Impact Investing | December 15, 2021

Food-waste solutions are a big business – and a big opportunity to stem climate change

Dennis Price
ImpactAlpha Editor

Dennis Price

ImpactAlpha, Dec. 15 – Commercial and catalytic investors poured $5 billion this year into technology and tools to reduce food waste, and are mobilizing to invest more. The goal: halving food waste by 2030.

In the U.S., more than one-third of all food in the U.S. ends up unsold or uneaten. Uneaten food is the number one product entering landfills, where it can produce methane, a greenhouse gas 80 times more potent than carbon dioxide. “The good news is that the problem of food waste is eminently solvable – it’s literally low-hanging fruit,” writes Jesse Fink, co-founder of Priceline and MissionPoint Partners and founder of the food waste nonprofit ReFED, in a guest post on ImpactAlpha.

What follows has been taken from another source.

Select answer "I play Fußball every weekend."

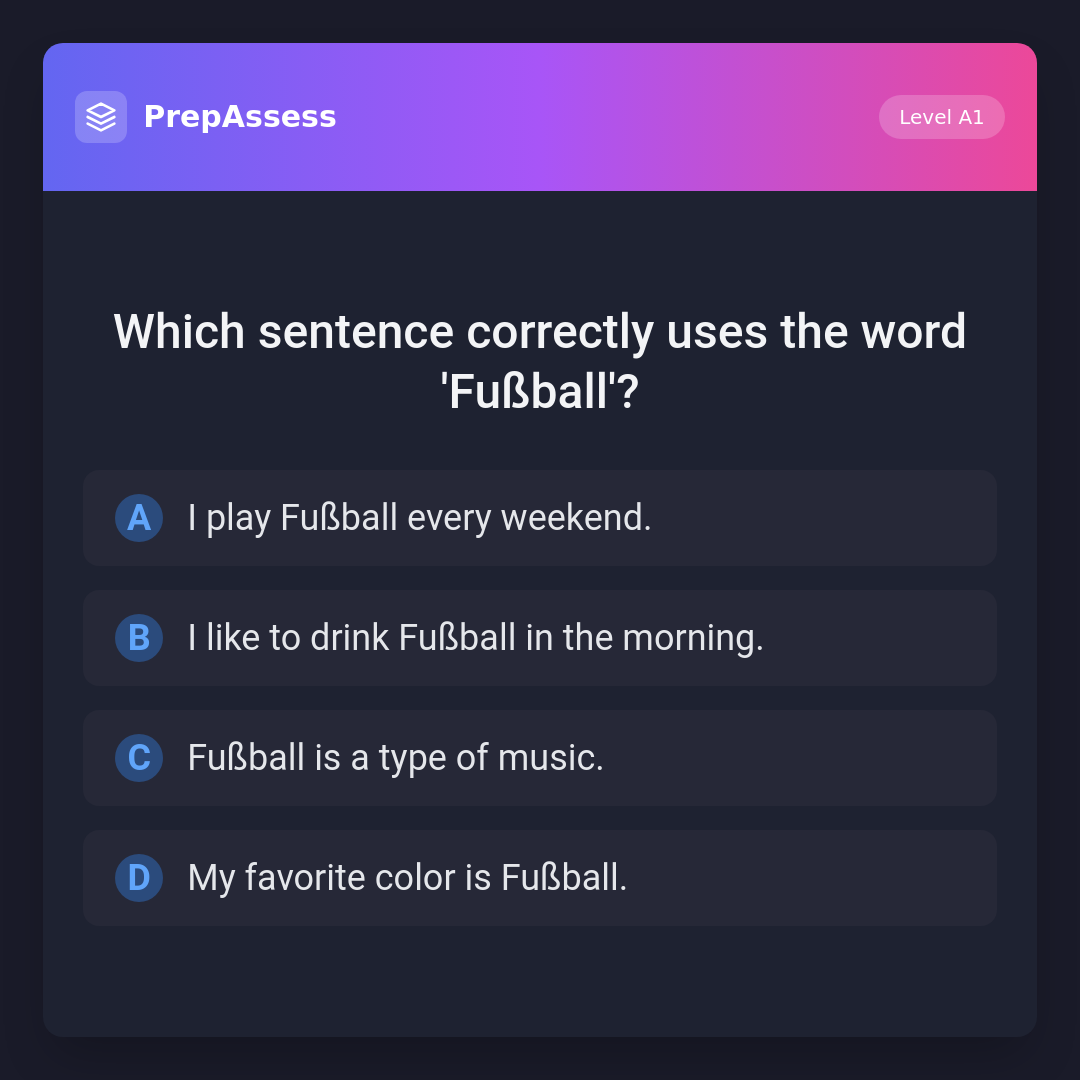[x=540, y=518]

ReFED estimates that $3 billion a year in catalytic capital – grants, impact-first investments and low- to no-interest rate loans – can crowd in the additional $11 billion needed annually to reduce food waste by 50%.

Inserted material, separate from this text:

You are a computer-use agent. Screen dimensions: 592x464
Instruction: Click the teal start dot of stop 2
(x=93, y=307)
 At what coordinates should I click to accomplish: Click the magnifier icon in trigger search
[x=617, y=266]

For companies, better management of food waste is a way to cut costs and generate revenue. For communities, it produces better health and good jobs.

This year’s investment boom has pushed valuations of imperfect foods distributor Misfits Market and edible coatings company Apeel north of $2 billion. Other hot sectors include cold chains (Lineage Logistics), demand planning (Shelf Engine), re- and up-cyling (Bioenergy Devco), shelf-life extension (Hazel Technologies), food rescue (Goodr) and markdown apps (Too Good To Go), according to data from ReFED. Average deal size jumped from $30 million to $60 million.

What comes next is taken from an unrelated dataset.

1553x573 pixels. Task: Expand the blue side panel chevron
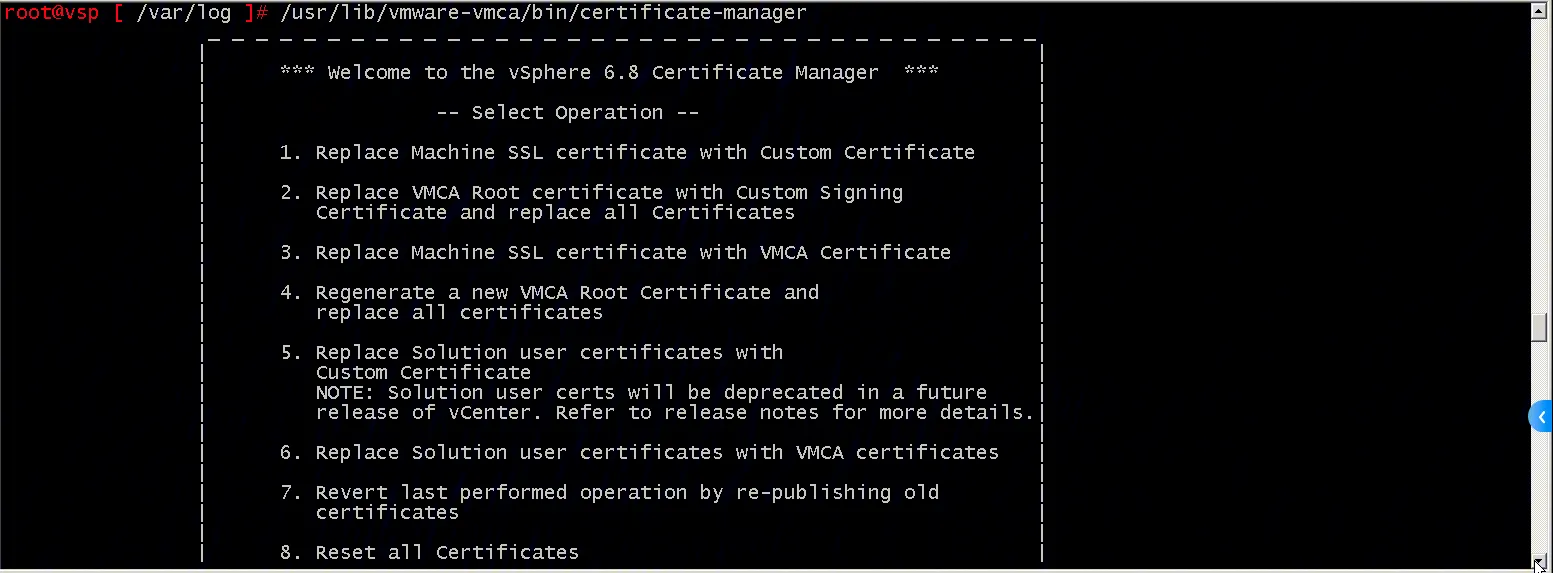[x=1541, y=417]
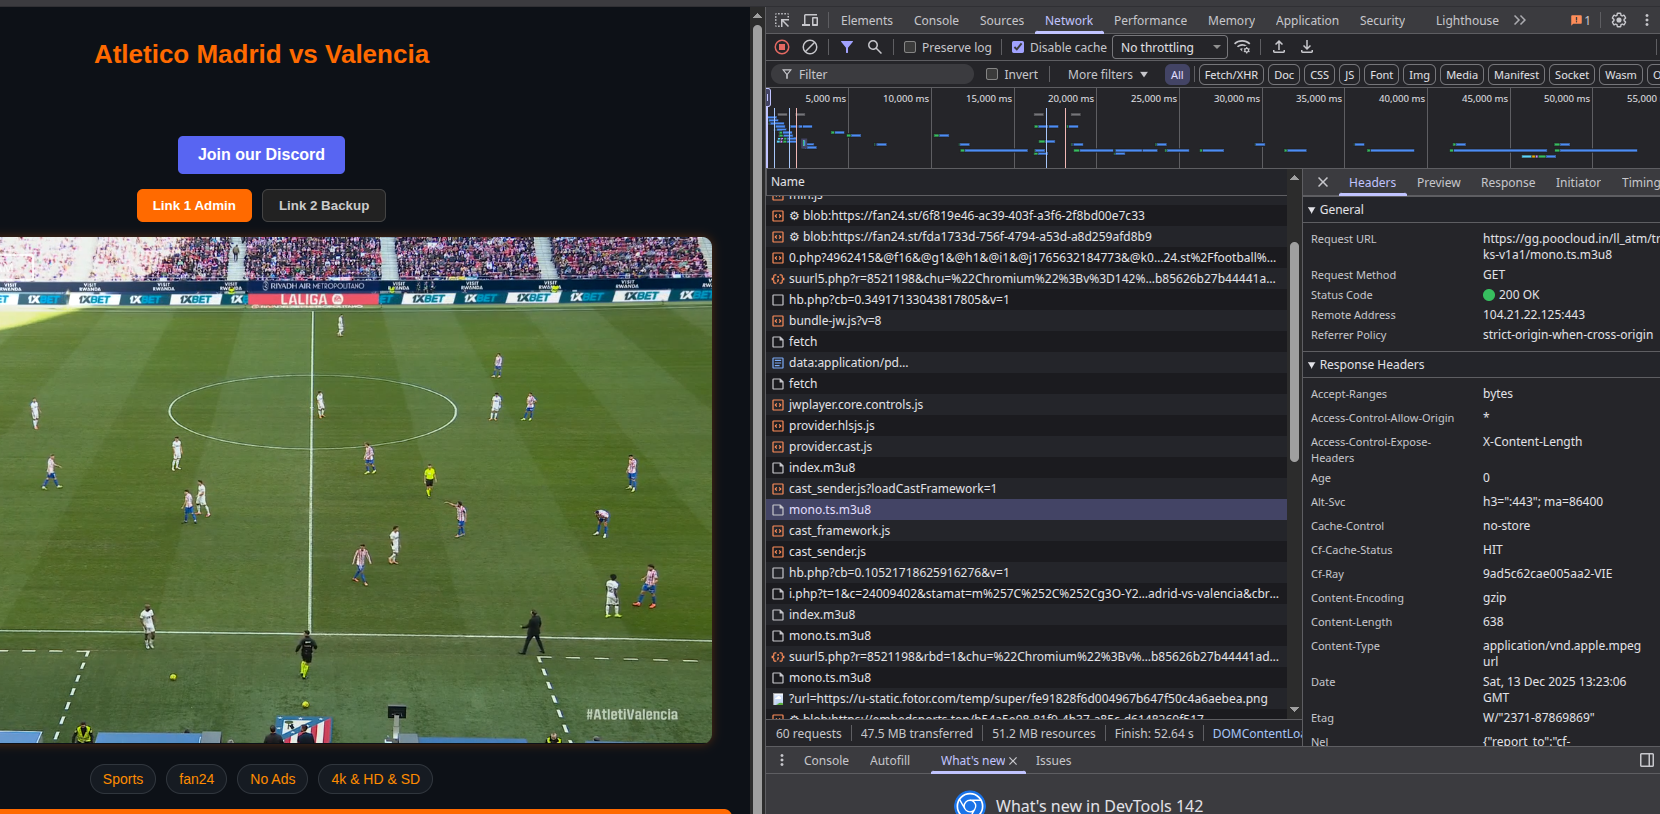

“It’s a whole category we’re very excited about,” says Allison Shapiro of Closed Loop Partners, which has made eight food-waste investments.


Food businesses are using advanced technologies like hyperspectral imaging to manage production and distribution. Low-tech solutions, like buying a giant freezer or new delivery truck for a local food bank, can spur immediate results, says Fink.

“Many of them are ‘shovel-ready,’ just needing implementation rather than invention to reap big benefits,” he says. ReFED, with Upcycled Food Association, have launched the Food Waste Funder Circle to identify dealflow and mobilize capital.

Along with Closed Loop, members include Circulate Capital, Trailhead Capital and Green Circle Capital, along with Crown Family Philanthropies and The Kroger Co. Zero Hunger | Zero Waste Foundation.